Sydney to Melbourne in 30 minutes in Concorde fired from a railgun over an air hockey table

Elon Musk is a man with a plan. Actually he’s a man with many plans – but what makes him interesting is that he has a record of actually making his plans, from electric cars to space flights, a reality.

To the point: Musk’s latest plan is an innovative transport system that will be super-fast and cheap. He described it as he once called it “a cross between a Concorde and a railgun and an air hockey table.” He’s aiming at the route between Los Angeles and San Francisco – but he promising to release his plans open-source so there’s no reason they couldn’t be used elsewhere. Interestingly, the distance between Los Angelese and San Francisco is only slightly shorter than the distance between Sydney and Melbourne.

There’s not a lot of detail on Musk’s plan yet, although the smart money seems to be on cars moving in a column of air. What Musk has already said of the plan, dubbed the ‘Hyperloop’ is that it will cost a fraction of a traditional solution. California is already planning a high-speed train on the LA to SF route at a cost of $60 billion. Musk is saying his solution would cost a tenth of that.

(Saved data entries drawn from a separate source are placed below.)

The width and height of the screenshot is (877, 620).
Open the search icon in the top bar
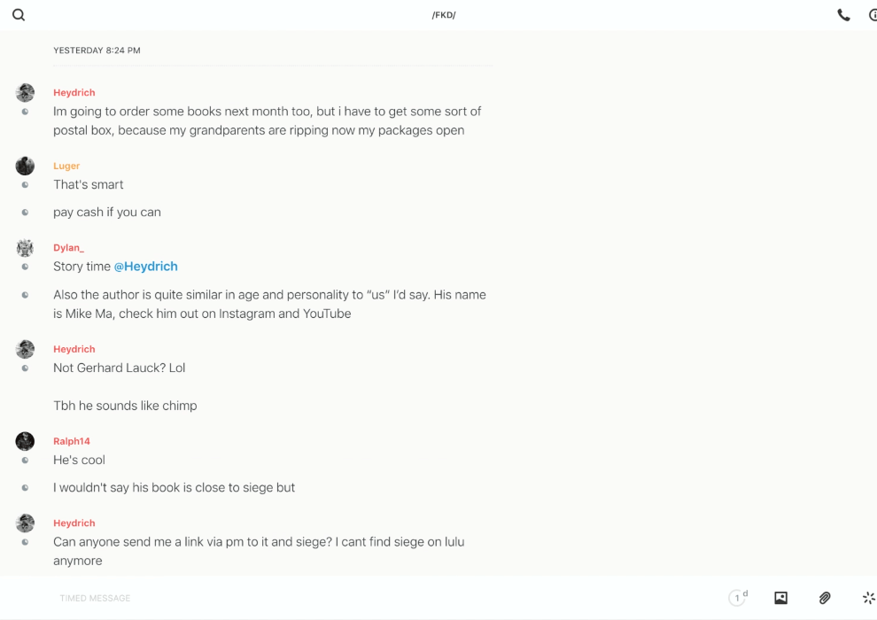click(19, 15)
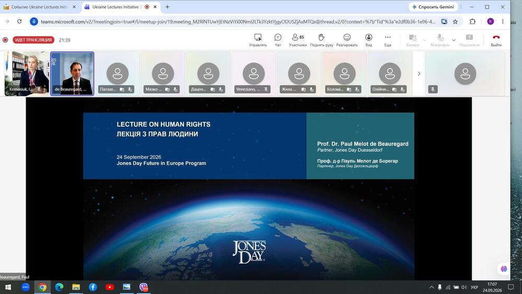
Task: Open the View (Вид) layout options
Action: click(x=368, y=40)
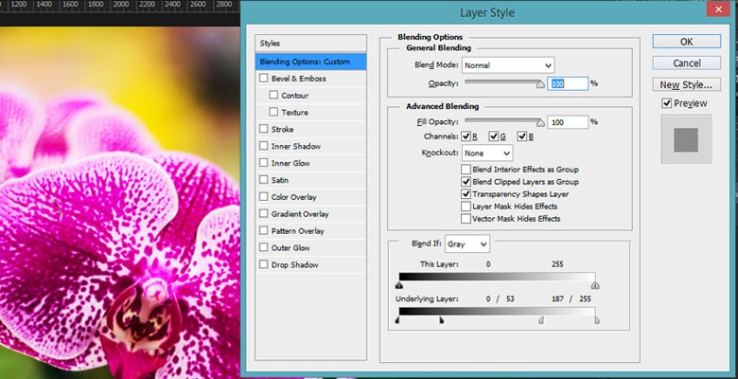
Task: Expand the Knockout dropdown
Action: (x=487, y=153)
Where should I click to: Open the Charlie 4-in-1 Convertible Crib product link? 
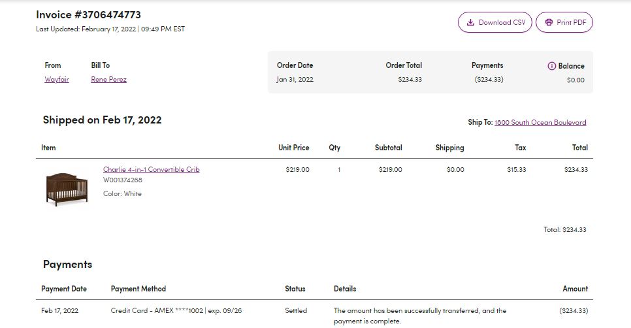(x=152, y=169)
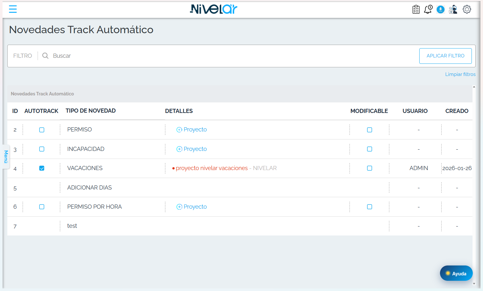Sort by TIPO DE NOVEDAD column header
Viewport: 483px width, 291px height.
click(x=91, y=111)
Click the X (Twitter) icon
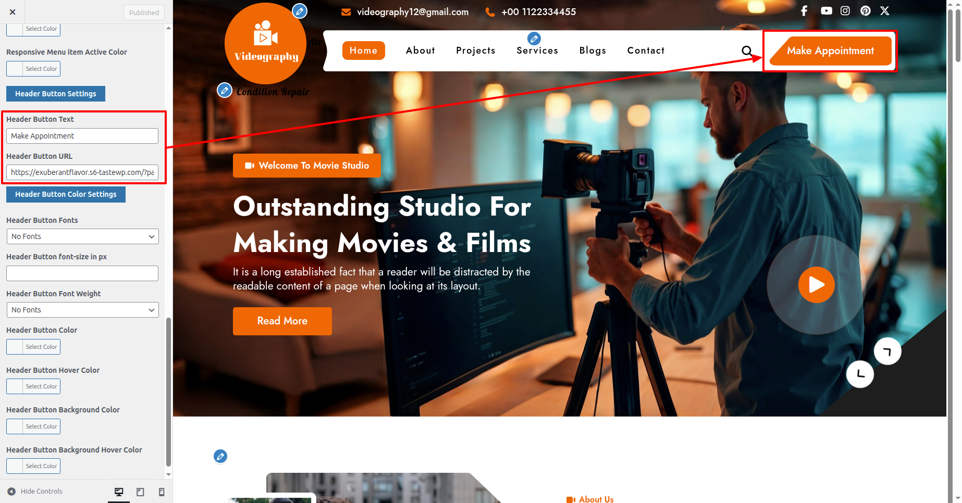 coord(885,11)
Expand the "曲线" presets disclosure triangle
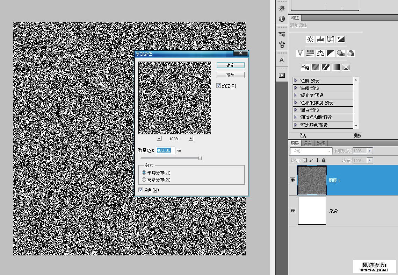The height and width of the screenshot is (275, 398). [296, 88]
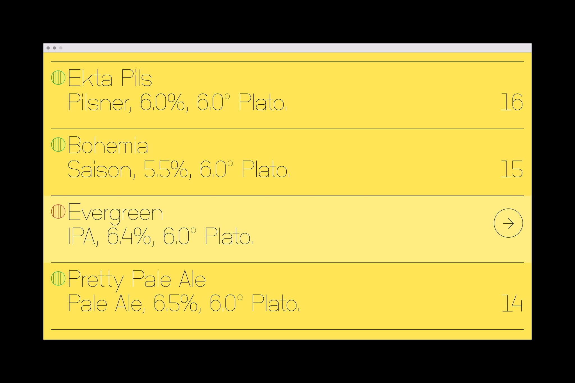Click the green striped icon beside Ekta Pils
The width and height of the screenshot is (575, 383).
point(58,77)

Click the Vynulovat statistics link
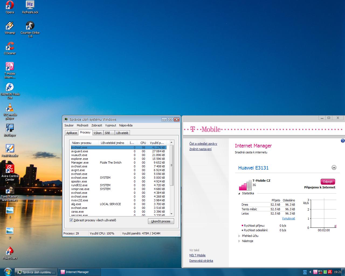coord(288,218)
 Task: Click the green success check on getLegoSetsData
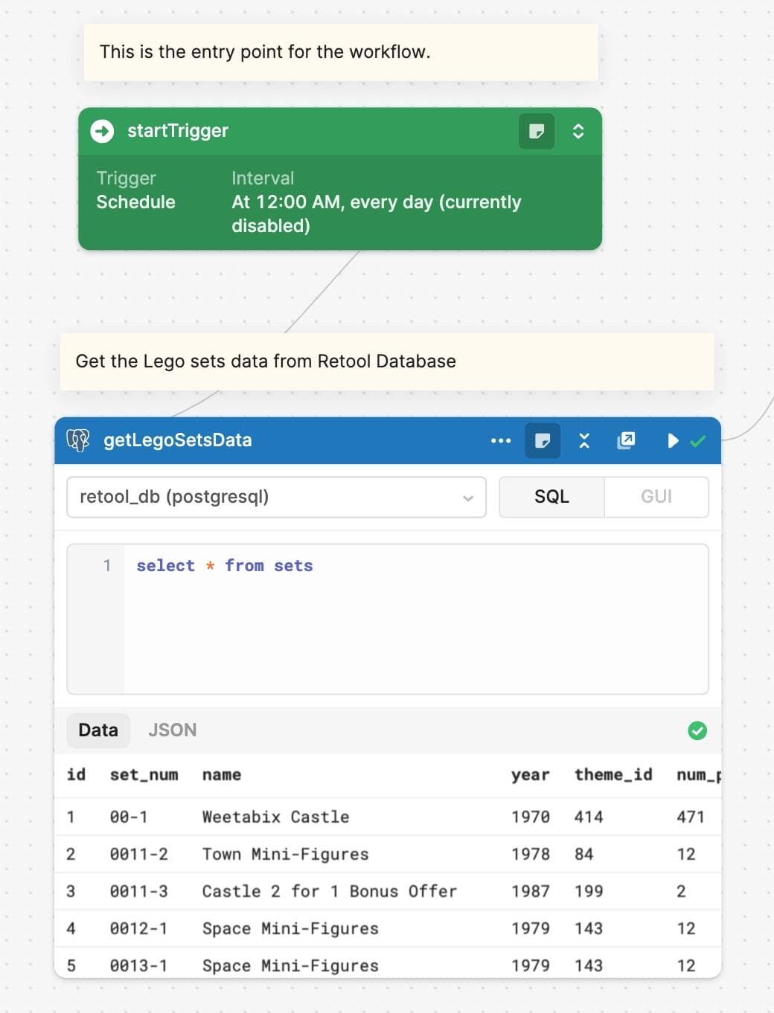698,440
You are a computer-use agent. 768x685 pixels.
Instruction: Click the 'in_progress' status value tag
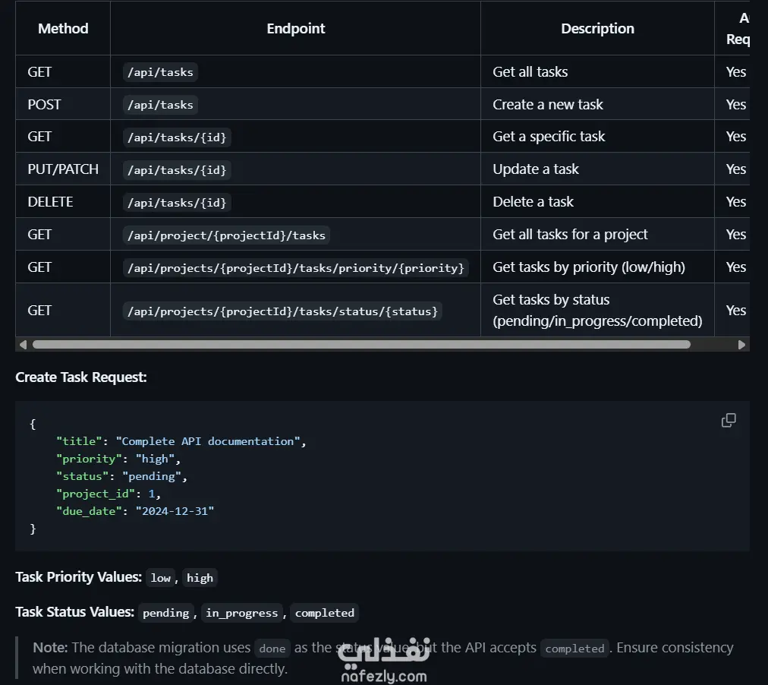242,613
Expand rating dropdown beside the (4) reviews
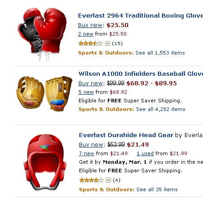This screenshot has height=203, width=203. [x=108, y=180]

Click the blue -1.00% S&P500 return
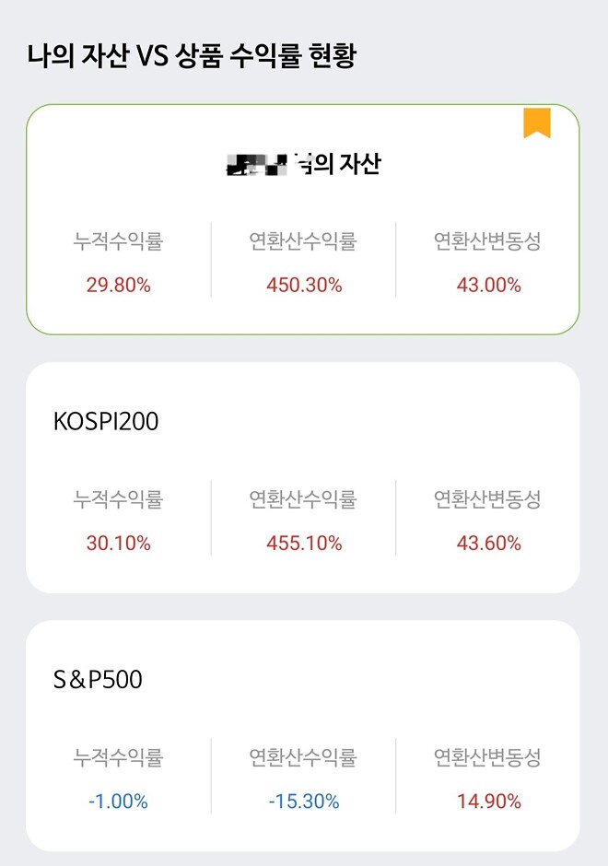[x=115, y=800]
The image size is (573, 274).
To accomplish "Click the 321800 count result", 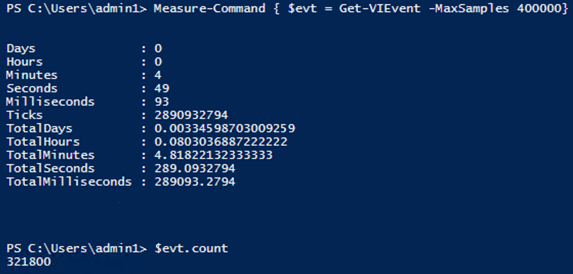I will coord(29,262).
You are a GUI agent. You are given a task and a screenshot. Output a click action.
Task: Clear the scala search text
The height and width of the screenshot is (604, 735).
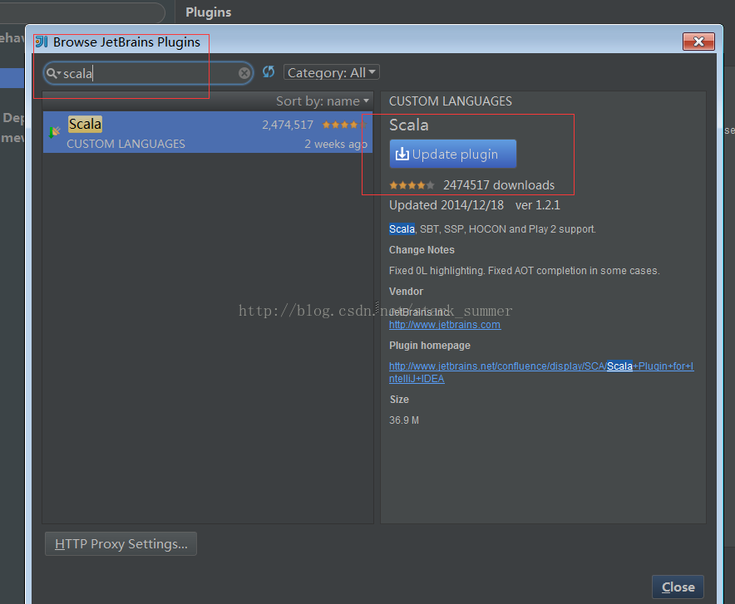click(244, 73)
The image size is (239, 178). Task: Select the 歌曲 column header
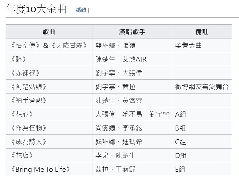[x=49, y=31]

Musk has promised via Tweet to publish an alpha design for Hyperloop by August 12. It will be interesting to see what he comes up with. Equally interesting to see if anyone in Australia picks up on this and looks at what could be done here. Because, really, when you think about the difference that a high-speed train could make to the way our country works there ought to be a lot more enthusiasm for finding a solution. This by the way is how a visionary like Musk looks at a problem like this:

…How would you like something that can never crash, is immune to weather, goes 3 or 4 times faster than the bullet train… it goes an average speed of twice what an aircraft would do. You would go from downtown LA to downtown San Francisco in under 30 minutes. It would cost you much less than an air ticket than any other mode of transport. I think we could actually make it self-powering if you put solar panels on it, you generate more power than you would consume in the system. There’s a way to store the power so it would run 24/7 without using batteries. Yes, this is possible, absolutely.